Moab Workload Manager

16.2 Testing New Middleware

Moab can be used to drive new middleware stress testing resource management systems, information services, allocation services, security services, data staging services, and other aspects. Moab is unique when compared to other stress testing tools as it can perform the tests in response to actual or recorded workload traces, performing a playback of events and driving the underlying system as if it were part of the production environment.

This feature can be used to identify scalability issues, pathological use cases, and accounting irregularities in anything from LDAP, to NIS, and NFS.

Using Moab's time management facilities, Moab can drive the underlying systems in accordance with the real recorded distribution of time, at a multiplier of real time, or as fast as possible.

The following table describes some aspects of cluster analysis that can be driven by Moab.

System Details
Use test or simulation mode to drive scheduling queries, allocation debits, and reservations to accounting packages. Verify synchronization of cluster statistics and stress test interfaces and underlying databases. (Set environment variable MOABAMTEST=yes to enable.)
Use simulation or native resource manager mode to drive triggers and resource management interfaces to enable dynamic provisioning of hardware, operating systems, application software, and services. Test reliability and scalability of data servers, networks, and provisioning software as well as the interfaces and business logic coordinating these changes.
Use test or native resource manager mode to actively load information from compute, network, storage, and software license managers confirming validity of data, availability during failures, and scalability.

With each evaluation, the following tests can be enabled:

  • functionality
  • reliability
    • hard failure
      • hardware failure - compute, network, and data failures
      • software failure - loss of software services (NIS, LDAP, NFS, database)
      • soft failure
      • network delays, full file system, dropped network packets
    • corrupt data
  • performance
  • determine peak responsiveness in seconds/request
  • determine peak throughput in requests/second
  • determine responsiveness under heavy load conditions
  • determine throughput under external load conditions
    • large user base (many users, groups, accounts)
    • large workload (many jobs)
    • large cluster (many nodes)
  • manageability
    • full accounting for all actions/events
    • actions/failures can be easily and fully diagnosed

Note If using a native resource manager and you do not want to actually submit real workload, you can set the environment variable MFORCESUBMIT to allow virtual workload to be managed without ever launching a real process.

General Analysis

For all middleware interfaces, Moab provides built-in performance analysis and failure reporting. Diagnostics for these interfaces are available via the mdiag command.

Native Mode Analysis

Using native mode analysis, organizations can run Moab in normal mode with all facilities fully enabled, but with the resource manager fully emulated. With a native resource manager interface, any arbitrary cluster can be emulated with a simple script or flat text file. Artificial failures can be introduced, jobs can be virtually running, and artificial performance information generated and reported.
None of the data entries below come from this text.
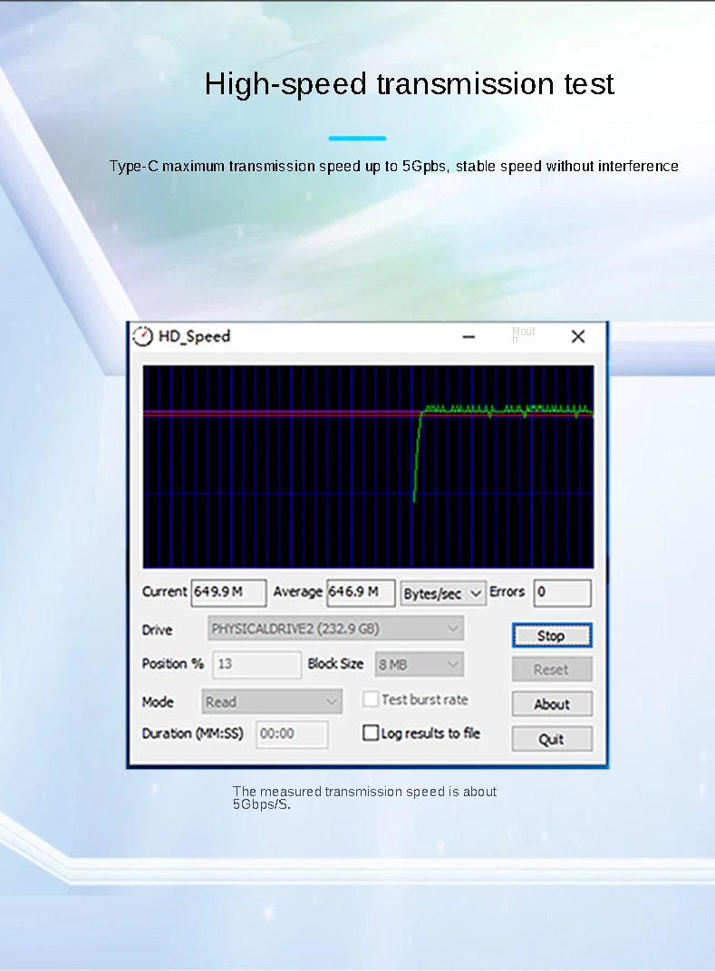
Task: Close the HD_Speed window
Action: coord(578,337)
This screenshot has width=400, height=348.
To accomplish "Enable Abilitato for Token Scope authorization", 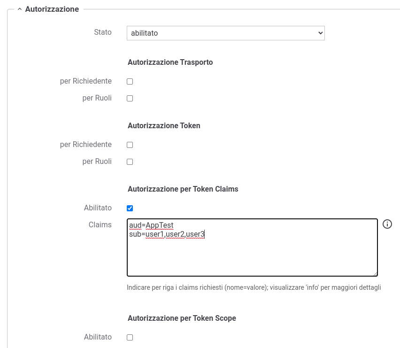I will (130, 337).
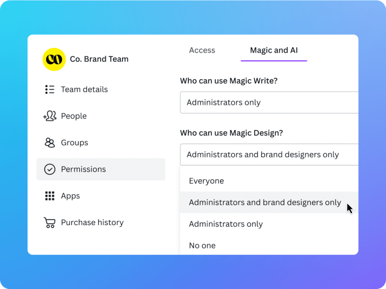Click the Team details list icon
The width and height of the screenshot is (386, 289).
click(50, 90)
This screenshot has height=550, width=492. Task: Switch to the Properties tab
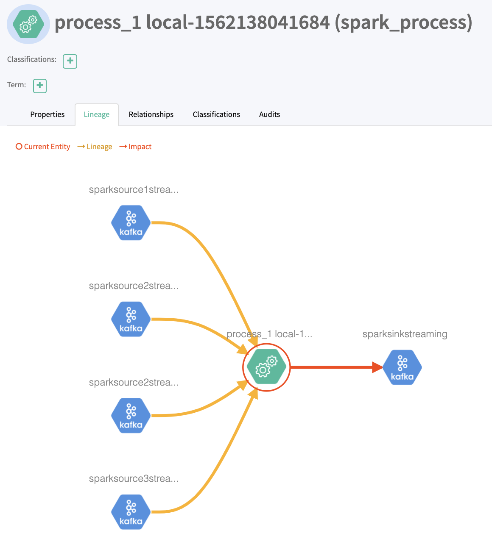(x=47, y=114)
In the simplest case, emulation can be accomplished using the following configuration:

SCHEDCFG[natcluster] MODE=NORMAL SERVER=test1.bbli.com

ADMINCFG[1] USERS=dev

RMCFG[natcluster] TYPE=NATIVE CLUSTERQUERYURL=file://$HOME/cluster.dat

The preceding configuration will load cluster resource information from the file cluster.dat. An example resource information file follows:

node01 state=idle cproc=2
node02 state=idle cproc=2
node03 state=idle cproc=2
node04 state=idle cproc=2
node05 state=idle cproc=2
node06 state=idle cproc=2
node07 state=idle cproc=2
node08 state=idle cproc=2

In actual usage, any number of node attributes may be specified to customize these nodes, but in this example, only the node state and node configured processors attributes are specified.

The RMCFG flag NORMSTART indicates that Moab should not actually issue a job start command to an external entity to start the job, but rather start the job logically internally only.

If it is desirable to take an arbitrary action at the start of a job, end of a job, or anywhere in between, the JOBCFG parameter can be used to create one or more arbitrary triggers to initiate internal or external events. The triggers can do anything from executing a script, to updating a database, to using a web service.

Using native resource manager mode, jobs may be introduced using the msub command according to any arbitrary schedule. Moab will load them, schedule them, and start them according to all site mission objectives and policies and drive all interfaced services as if running in a full production environment.